MartinKolbAtWork opened a new issue, #12226:
URL: https://github.com/apache/datafusion/issues/12226

   ### Describe the bug
   
   The "to_date" function 
(https://github.com/apache/datafusion/blob/main/datafusion/functions/src/datetime/to_date.rs)
 fails to process dates that are later than year 2262.
   This is caused by the implementation detail that the conversion process uses 
nano-seconds based on epoch.
   The Arrow datatype for Date32 and Date64 support much larger values.

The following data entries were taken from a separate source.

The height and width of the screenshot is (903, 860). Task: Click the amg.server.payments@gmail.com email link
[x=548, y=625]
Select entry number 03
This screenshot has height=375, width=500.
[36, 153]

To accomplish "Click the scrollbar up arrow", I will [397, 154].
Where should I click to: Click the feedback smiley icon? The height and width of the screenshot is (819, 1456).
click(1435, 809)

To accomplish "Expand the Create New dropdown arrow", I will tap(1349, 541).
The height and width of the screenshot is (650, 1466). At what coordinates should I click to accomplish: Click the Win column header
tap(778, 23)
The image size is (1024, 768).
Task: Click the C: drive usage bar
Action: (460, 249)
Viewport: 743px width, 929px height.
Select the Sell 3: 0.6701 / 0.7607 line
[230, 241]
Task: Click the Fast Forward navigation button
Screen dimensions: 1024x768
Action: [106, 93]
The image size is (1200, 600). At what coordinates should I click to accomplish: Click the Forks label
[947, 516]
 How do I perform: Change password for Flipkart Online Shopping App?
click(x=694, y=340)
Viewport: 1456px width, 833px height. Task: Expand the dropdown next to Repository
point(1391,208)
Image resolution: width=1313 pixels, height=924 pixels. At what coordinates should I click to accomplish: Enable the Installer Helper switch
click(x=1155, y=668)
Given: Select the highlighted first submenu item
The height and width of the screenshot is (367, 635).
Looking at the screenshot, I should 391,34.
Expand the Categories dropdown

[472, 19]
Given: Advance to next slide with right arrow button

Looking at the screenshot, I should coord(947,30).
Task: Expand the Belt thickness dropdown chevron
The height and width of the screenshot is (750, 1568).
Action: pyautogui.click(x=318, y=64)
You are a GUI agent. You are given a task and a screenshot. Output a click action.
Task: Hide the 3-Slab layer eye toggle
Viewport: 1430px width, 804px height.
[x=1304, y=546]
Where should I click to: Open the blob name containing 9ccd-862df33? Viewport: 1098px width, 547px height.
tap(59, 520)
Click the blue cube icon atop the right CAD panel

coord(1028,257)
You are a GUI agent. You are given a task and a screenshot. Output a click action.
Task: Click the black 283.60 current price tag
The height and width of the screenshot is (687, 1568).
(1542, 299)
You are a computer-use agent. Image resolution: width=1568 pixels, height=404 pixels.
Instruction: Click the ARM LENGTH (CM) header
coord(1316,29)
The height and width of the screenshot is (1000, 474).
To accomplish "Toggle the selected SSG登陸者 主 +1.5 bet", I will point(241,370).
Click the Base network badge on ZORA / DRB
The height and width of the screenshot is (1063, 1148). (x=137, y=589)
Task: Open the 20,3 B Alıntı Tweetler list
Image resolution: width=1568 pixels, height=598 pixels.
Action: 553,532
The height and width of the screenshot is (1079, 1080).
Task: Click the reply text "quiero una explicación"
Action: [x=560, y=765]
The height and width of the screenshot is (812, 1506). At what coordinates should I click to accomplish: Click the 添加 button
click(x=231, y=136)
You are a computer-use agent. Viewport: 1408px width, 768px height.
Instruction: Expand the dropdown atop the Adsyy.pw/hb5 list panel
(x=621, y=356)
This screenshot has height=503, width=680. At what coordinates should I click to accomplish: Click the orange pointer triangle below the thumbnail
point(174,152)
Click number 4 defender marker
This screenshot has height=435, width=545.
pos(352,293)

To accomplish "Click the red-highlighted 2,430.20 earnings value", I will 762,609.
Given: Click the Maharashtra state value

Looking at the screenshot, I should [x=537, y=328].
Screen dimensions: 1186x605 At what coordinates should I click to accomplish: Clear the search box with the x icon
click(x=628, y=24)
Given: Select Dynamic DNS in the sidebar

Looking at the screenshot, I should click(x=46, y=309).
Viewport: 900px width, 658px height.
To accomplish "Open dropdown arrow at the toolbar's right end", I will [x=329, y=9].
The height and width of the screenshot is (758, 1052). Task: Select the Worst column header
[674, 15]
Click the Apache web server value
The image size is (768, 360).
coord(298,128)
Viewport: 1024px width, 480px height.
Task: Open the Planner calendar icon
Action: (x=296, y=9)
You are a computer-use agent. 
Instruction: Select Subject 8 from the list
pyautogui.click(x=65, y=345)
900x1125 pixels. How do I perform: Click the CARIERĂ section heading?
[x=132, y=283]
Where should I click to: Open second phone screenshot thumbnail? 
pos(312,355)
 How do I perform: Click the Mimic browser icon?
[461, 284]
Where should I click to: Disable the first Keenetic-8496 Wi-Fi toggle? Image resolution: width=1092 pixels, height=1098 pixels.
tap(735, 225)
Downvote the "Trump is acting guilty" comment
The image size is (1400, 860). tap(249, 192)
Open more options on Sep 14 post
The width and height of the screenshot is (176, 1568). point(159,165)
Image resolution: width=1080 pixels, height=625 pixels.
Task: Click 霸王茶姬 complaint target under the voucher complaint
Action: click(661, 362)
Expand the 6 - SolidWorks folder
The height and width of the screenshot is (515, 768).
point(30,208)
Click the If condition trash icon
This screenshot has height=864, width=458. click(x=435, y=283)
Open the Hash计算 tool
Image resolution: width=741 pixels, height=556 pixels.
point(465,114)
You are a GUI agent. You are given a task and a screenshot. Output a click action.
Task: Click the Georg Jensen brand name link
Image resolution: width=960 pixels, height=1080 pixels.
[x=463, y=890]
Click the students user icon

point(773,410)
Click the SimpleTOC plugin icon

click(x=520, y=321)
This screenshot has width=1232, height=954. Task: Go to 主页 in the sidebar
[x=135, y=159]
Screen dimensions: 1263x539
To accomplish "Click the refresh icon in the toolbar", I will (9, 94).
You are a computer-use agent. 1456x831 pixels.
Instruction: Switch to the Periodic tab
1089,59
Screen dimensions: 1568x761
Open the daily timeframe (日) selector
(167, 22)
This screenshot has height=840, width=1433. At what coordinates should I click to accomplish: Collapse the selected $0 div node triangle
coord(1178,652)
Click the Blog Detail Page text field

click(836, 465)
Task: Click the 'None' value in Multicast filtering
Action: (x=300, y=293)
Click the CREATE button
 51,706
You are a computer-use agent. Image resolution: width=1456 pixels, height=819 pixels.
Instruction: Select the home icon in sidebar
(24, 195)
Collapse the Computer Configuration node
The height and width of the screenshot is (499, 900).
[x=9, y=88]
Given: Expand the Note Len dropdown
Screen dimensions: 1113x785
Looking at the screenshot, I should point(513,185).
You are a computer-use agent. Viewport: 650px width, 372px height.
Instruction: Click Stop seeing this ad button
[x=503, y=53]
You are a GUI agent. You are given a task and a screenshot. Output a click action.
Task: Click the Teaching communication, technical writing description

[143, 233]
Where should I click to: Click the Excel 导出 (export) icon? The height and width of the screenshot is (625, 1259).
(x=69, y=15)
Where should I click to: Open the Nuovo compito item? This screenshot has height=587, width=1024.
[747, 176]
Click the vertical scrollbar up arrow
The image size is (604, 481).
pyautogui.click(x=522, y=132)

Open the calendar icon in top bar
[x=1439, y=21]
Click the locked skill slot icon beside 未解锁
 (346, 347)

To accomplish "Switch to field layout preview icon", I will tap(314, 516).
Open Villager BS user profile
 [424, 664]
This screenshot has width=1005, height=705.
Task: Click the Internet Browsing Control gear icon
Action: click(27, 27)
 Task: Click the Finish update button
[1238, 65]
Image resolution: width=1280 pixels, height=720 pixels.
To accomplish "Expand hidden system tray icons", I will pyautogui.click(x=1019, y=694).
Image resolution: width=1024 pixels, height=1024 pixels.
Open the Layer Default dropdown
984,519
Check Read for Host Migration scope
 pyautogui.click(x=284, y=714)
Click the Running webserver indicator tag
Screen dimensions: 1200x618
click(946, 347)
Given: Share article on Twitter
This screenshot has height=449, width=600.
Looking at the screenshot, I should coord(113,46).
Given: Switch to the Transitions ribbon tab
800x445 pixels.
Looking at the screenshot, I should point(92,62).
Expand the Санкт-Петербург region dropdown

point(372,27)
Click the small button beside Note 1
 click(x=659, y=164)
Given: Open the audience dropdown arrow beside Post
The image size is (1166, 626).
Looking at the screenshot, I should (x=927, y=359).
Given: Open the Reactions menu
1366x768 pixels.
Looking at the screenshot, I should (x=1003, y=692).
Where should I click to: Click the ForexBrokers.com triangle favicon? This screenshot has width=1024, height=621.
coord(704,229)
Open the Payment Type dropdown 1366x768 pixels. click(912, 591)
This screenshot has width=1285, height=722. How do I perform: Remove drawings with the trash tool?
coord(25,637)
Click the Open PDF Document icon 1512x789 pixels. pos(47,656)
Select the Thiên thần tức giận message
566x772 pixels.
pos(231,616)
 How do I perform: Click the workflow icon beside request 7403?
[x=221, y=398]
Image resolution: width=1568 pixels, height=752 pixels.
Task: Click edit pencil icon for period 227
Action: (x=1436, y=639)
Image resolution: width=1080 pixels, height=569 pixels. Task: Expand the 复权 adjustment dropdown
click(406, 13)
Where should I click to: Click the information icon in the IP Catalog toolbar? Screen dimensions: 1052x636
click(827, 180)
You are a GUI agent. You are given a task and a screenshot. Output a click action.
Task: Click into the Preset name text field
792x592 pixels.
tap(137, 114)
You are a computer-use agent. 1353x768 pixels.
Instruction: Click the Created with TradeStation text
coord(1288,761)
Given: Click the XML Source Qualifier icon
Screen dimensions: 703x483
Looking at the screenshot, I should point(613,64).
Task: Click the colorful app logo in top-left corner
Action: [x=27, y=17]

The 
statements in some areas in the code state that the usage of nanoseconds is 
imposed by the Date types of Arrow. This is simply wrong. The Date32 type 
stores the number of days since epoch. The Date64 type stores the milliseconds 
(NOT nanoseconds) since epoch. Both Date32 and Date64 can therefore massively 
exceed the year 2262.
   See: https://arrow.apache.org/docs/cpp/api/datatype.html
   
   NOTE:
   Processing dates later than 2262 is **not a theoretical issue**. In widely 
used business software systems, **unbounded dates** (e.g. an "expiry_date" that 
is set to never expire) are set to the 31st of December of the year 9999 (i.e. 
"9999-12-31").
   Processing such data with **datafusion will fail** if the current "to_date" 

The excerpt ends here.